Your task>
Rewrite the lines from the line with "The image size is (587, 326)." up to and including the line with "Looking at the screenshot, I should pyautogui.click(x=249, y=5).", putting "back arrow" in place of "forward arrow" and leaving everything else unchanged.

Supplied material>
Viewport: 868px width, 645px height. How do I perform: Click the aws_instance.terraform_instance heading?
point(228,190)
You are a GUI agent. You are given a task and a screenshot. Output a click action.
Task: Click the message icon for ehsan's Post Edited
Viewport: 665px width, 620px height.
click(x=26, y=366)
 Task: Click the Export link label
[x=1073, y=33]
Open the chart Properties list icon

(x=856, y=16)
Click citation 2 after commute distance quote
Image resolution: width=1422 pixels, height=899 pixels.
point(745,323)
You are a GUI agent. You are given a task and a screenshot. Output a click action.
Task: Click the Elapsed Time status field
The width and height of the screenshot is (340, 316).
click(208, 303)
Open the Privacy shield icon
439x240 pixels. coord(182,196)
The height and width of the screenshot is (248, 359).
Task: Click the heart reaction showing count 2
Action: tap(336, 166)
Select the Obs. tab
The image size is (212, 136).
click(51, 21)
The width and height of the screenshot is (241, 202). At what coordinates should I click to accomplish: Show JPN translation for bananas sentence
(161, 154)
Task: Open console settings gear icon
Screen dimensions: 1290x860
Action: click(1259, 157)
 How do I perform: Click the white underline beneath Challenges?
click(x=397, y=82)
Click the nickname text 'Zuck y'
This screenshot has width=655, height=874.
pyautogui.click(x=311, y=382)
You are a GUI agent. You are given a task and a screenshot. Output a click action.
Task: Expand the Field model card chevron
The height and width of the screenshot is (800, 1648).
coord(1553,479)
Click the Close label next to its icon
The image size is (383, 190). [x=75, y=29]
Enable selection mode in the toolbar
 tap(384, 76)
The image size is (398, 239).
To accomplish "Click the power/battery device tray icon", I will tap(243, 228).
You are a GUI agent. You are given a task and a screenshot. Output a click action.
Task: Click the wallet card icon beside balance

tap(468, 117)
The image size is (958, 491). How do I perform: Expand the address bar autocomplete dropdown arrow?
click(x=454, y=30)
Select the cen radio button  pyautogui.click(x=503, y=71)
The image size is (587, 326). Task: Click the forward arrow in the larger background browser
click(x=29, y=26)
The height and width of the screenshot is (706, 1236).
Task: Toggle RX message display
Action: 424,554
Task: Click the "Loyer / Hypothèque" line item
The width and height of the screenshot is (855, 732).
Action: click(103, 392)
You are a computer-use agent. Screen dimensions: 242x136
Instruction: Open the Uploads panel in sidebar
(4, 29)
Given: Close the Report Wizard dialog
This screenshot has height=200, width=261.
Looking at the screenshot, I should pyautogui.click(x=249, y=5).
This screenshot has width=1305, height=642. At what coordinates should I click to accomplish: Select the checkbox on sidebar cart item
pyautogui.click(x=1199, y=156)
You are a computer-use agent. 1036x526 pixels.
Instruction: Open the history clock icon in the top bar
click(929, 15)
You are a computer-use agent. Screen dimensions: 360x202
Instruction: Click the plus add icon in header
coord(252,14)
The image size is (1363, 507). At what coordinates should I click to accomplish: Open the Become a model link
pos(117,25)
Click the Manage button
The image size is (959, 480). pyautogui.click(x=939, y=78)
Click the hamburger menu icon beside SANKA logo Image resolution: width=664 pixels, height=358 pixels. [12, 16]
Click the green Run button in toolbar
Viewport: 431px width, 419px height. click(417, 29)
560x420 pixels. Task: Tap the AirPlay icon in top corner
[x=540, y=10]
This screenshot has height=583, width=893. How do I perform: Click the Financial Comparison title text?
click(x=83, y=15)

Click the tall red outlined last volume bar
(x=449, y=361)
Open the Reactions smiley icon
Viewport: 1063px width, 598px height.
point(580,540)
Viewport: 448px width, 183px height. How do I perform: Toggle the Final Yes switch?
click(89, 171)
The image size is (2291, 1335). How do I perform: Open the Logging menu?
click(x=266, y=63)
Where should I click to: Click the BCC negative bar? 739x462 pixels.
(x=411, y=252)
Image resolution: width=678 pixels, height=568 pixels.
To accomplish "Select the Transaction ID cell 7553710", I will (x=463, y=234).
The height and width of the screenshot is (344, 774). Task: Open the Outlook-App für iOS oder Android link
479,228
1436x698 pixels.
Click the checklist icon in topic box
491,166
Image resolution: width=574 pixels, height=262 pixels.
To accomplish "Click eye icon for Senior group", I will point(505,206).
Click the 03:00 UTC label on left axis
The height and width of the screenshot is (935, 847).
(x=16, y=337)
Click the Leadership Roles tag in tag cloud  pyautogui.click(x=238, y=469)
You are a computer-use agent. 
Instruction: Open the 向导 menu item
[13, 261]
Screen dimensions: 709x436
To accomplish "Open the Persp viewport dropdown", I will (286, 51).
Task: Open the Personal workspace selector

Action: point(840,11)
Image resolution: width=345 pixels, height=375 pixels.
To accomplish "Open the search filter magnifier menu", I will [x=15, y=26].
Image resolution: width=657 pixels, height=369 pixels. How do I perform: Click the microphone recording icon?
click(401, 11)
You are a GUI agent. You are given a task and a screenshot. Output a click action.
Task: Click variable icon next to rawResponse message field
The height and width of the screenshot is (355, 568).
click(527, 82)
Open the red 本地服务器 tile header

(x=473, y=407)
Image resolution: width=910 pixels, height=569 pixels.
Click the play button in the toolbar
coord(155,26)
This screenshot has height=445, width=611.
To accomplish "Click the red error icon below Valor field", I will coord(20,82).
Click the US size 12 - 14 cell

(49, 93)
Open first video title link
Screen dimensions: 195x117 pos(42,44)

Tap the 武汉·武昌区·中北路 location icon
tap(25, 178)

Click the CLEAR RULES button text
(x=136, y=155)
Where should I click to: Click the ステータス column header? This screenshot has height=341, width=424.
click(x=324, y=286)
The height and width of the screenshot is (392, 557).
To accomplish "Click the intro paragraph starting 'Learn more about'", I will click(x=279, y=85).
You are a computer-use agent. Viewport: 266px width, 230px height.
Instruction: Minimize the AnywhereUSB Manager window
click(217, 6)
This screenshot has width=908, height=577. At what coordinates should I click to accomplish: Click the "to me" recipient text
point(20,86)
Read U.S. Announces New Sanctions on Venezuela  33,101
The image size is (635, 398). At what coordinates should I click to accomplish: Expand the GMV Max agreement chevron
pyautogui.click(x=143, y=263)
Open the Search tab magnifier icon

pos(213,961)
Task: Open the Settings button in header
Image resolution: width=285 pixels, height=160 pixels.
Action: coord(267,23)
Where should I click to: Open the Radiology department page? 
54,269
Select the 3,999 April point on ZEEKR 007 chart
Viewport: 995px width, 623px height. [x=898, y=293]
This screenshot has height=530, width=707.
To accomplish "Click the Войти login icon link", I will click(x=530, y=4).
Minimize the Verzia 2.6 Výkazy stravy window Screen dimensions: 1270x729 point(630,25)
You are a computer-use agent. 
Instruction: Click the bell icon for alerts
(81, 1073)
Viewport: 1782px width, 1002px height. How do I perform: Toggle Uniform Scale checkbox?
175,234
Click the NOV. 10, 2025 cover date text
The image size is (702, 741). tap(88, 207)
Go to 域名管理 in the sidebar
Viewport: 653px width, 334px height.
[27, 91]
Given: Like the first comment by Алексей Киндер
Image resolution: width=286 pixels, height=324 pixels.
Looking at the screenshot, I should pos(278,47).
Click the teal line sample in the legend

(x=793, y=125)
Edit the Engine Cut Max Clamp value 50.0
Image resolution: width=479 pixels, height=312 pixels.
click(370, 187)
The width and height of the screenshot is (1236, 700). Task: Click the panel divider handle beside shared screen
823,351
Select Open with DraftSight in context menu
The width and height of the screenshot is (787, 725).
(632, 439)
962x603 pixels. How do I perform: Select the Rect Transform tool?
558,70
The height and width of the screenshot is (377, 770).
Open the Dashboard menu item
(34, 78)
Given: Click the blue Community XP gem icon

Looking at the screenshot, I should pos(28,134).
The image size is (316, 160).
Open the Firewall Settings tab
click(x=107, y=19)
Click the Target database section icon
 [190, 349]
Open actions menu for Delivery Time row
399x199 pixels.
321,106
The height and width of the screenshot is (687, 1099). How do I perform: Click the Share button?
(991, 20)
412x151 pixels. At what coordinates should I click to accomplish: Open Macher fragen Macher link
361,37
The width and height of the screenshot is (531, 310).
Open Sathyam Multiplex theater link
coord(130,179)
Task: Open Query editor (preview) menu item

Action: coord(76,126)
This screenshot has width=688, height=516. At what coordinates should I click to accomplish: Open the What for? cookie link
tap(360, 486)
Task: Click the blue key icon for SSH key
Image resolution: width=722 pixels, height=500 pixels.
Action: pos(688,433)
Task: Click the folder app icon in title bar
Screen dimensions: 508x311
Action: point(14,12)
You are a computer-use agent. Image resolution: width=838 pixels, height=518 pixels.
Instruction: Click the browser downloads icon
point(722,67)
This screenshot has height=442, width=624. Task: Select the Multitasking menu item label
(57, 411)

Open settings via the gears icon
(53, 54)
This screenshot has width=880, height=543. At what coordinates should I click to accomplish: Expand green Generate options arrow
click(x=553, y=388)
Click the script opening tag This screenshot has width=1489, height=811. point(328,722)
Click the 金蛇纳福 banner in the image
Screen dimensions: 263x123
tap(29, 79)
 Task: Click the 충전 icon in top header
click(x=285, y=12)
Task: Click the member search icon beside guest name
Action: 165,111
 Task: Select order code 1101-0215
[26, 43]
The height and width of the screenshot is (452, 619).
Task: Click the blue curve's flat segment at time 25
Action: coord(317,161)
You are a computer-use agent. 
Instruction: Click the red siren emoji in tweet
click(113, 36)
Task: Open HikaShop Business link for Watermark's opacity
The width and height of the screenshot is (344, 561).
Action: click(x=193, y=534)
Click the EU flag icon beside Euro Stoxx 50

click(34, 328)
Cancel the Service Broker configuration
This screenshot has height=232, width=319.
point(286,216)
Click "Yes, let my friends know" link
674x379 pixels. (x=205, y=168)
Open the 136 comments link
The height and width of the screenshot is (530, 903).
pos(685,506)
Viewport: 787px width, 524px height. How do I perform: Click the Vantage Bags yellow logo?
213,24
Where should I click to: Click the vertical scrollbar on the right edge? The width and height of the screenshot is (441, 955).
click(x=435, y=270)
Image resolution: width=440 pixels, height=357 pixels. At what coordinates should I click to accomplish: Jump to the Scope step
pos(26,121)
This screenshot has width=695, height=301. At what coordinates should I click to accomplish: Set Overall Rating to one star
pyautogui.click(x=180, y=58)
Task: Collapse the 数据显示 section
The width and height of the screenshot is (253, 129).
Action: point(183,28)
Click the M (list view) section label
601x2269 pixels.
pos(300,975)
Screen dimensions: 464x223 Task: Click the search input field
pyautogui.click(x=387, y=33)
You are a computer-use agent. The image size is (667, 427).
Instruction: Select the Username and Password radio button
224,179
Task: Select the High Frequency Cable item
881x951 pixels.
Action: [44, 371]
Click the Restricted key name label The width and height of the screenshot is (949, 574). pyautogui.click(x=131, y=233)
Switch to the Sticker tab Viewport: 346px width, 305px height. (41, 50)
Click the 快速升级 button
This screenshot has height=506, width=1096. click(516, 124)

Output of the task>
The image size is (587, 326). Task: Click the back arrow in the larger background browser
click(x=29, y=26)
The height and width of the screenshot is (706, 1236).
Task: Toggle RX message display
Action: 424,554
Task: Click the "Loyer / Hypothèque" line item
The width and height of the screenshot is (855, 732).
Action: click(103, 392)
You are a computer-use agent. Screen dimensions: 242x136
Instruction: Open the Uploads panel in sidebar
(4, 29)
Given: Close the Report Wizard dialog
This screenshot has height=200, width=261.
Looking at the screenshot, I should pyautogui.click(x=249, y=5).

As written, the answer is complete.